1. Gravity: The first step is for the cloud to have enough mass. Gravity pulls the gas particles towards each other, causing the cloud to collapse and become denser. This process is called gravitational collapse.
2. Heating: As the cloud collapses, the particles move closer together, increasing their kinetic energy and raising the temperature. This process is similar to how compressing air in a pump makes it hotter.
3. Pressure: The increased density of the collapsing cloud creates immense pressure. This pressure further increases the temperature of the cloud.
4. Core Formation: As the collapse continues, the center of the cloud becomes much hotter and denser than the outer regions. This hot, dense core forms the foundation of the future star.
5. Fusion Ignition: When the core temperature reaches approximately 10 million Kelvin, the pressure and density are high enough to overcome the electrostatic repulsion between protons. This allows nuclear fusion to begin. In fusion, hydrogen nuclei (protons) combine to form helium nuclei, releasing a tremendous amount of energy in the process.

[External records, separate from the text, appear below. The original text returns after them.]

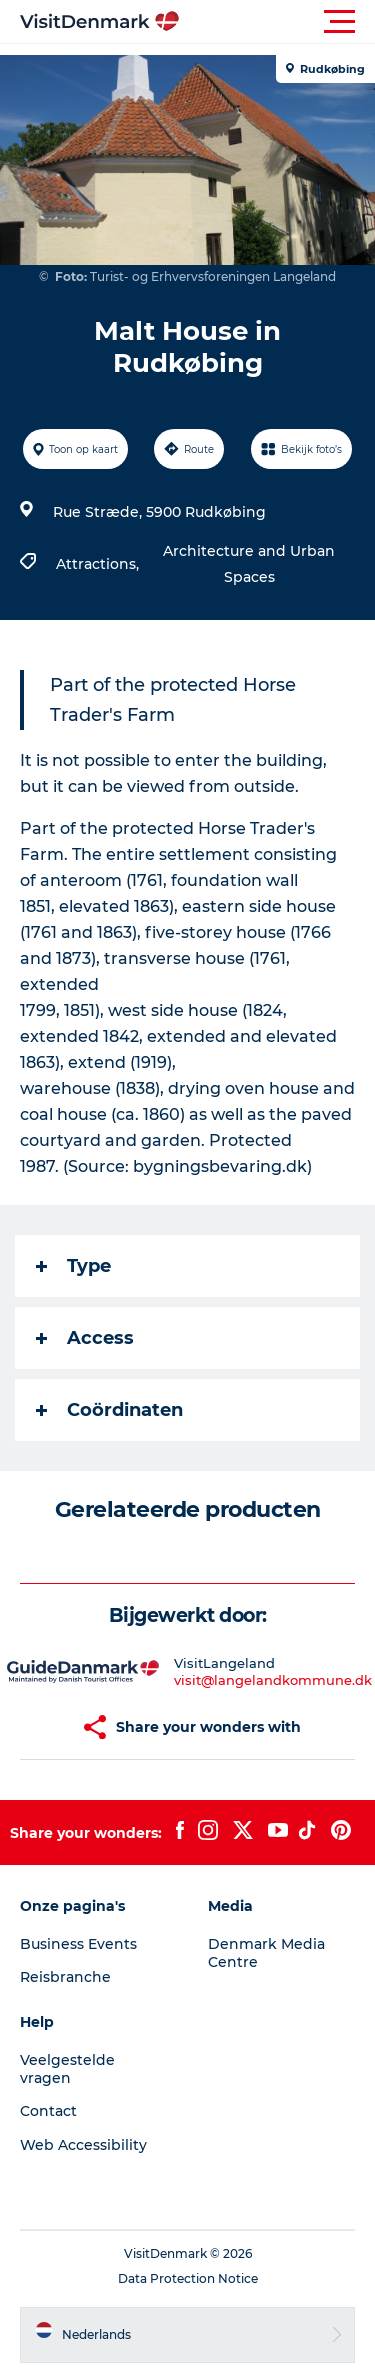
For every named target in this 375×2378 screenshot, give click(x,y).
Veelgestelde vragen (67, 2069)
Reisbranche (65, 1977)
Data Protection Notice (188, 2278)
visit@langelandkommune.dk (273, 1680)
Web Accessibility (83, 2145)
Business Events (78, 1944)
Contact (48, 2111)
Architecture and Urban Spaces (249, 564)
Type (73, 1266)
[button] (277, 22)
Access (85, 1338)
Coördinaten (109, 1410)
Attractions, (99, 564)
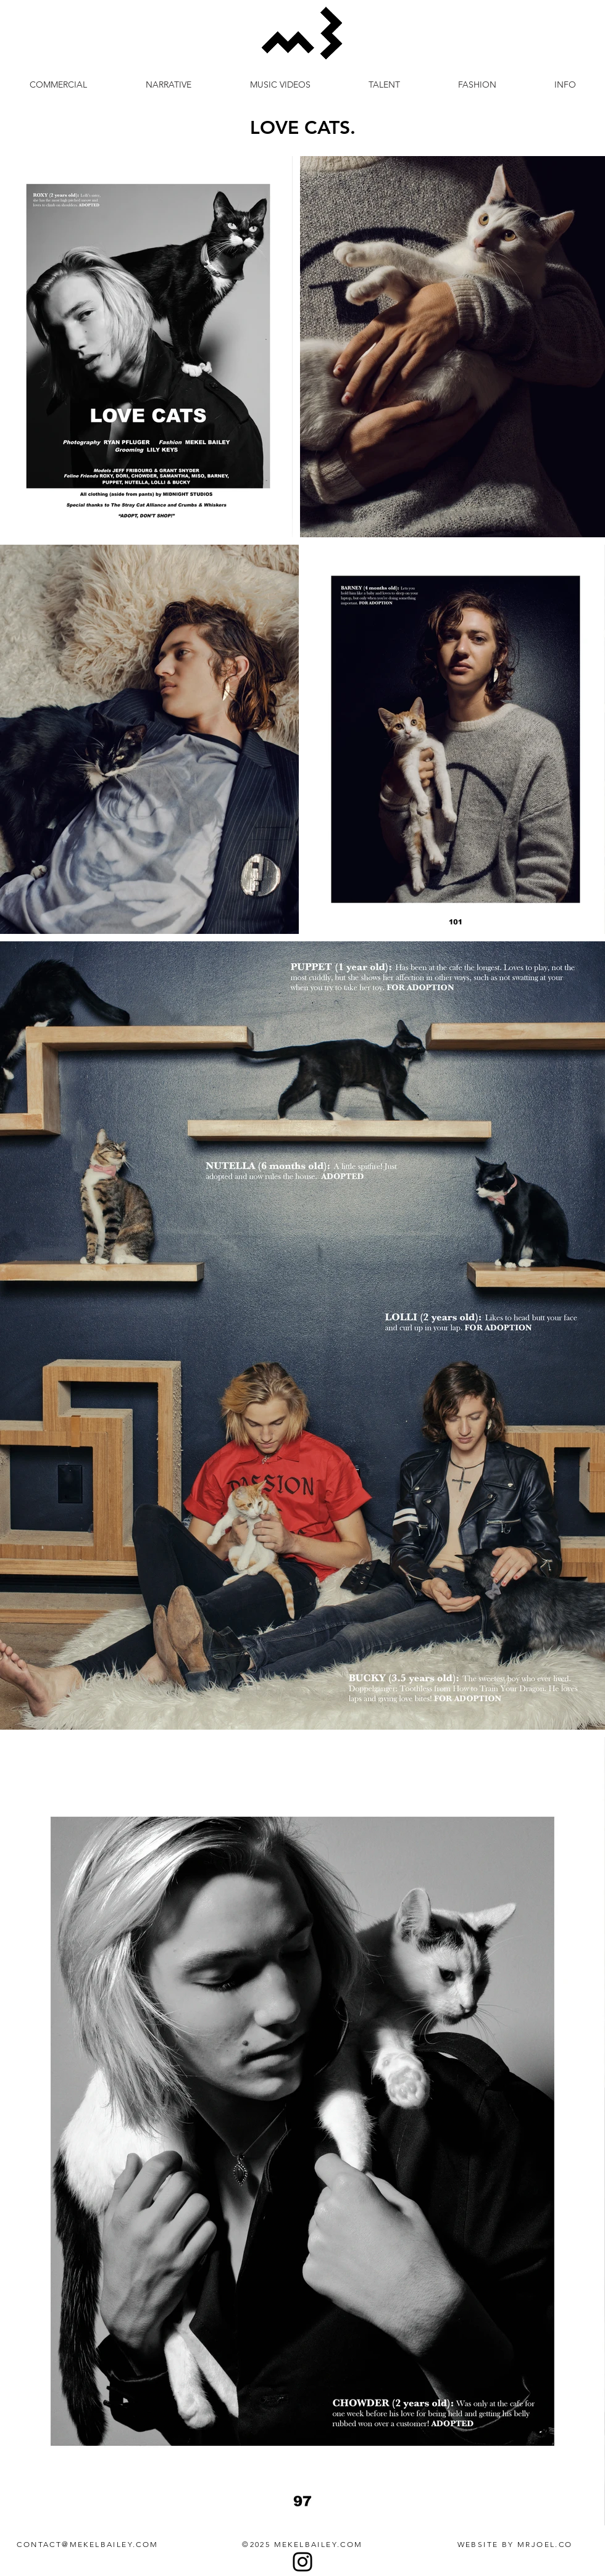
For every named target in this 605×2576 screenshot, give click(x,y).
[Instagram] (302, 2562)
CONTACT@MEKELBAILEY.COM (87, 2544)
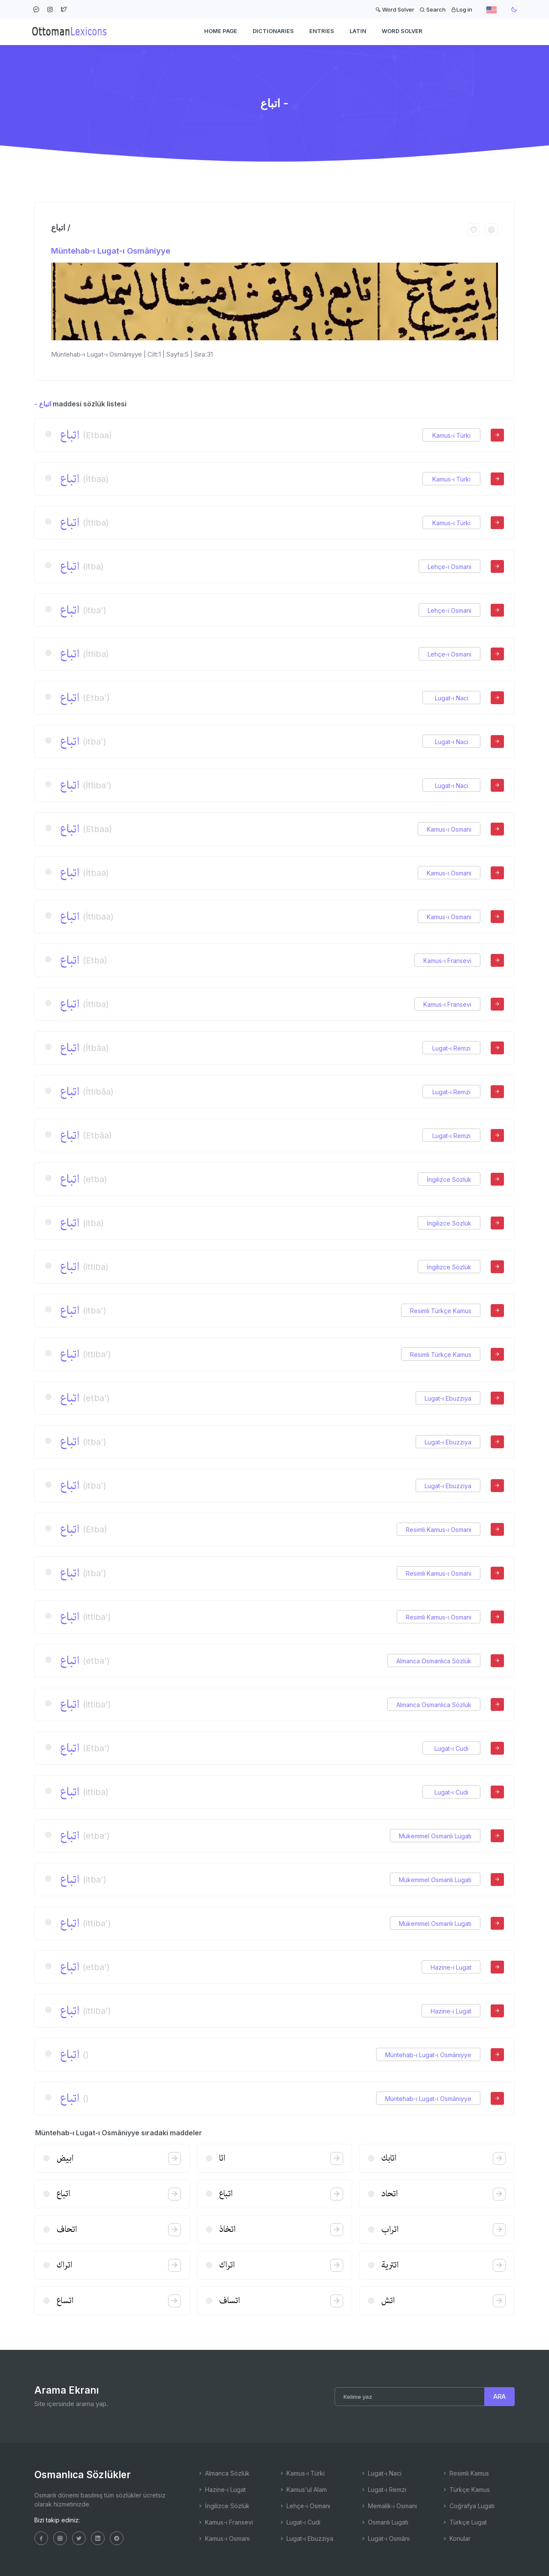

6. Stellar Equilibrium: The energy released from fusion creates an outward pressure that counteracts the inward force of gravity. This balance between gravity and radiation pressure is called hydrostatic equilibrium and is what keeps the star stable.
Summary:
* Gravity: Initiates the collapse.
* Collapse: Increases density and temperature.
* Pressure: Increases temperature further.
* Core formation: Creates a hot, dense core.
* Fusion ignition: Starts nuclear fusion at extremely high temperatures.
* Equilibrium: Balances gravity and fusion pressure, keeping the star stable.
It's important to note that the process of a gas cloud becoming a star is a very complex and lengthy one. It can take millions of years for a cloud to collapse and ignite nuclear fusion. The size and composition of the cloud also affect the final outcome, determining the type and lifespan of the resulting star.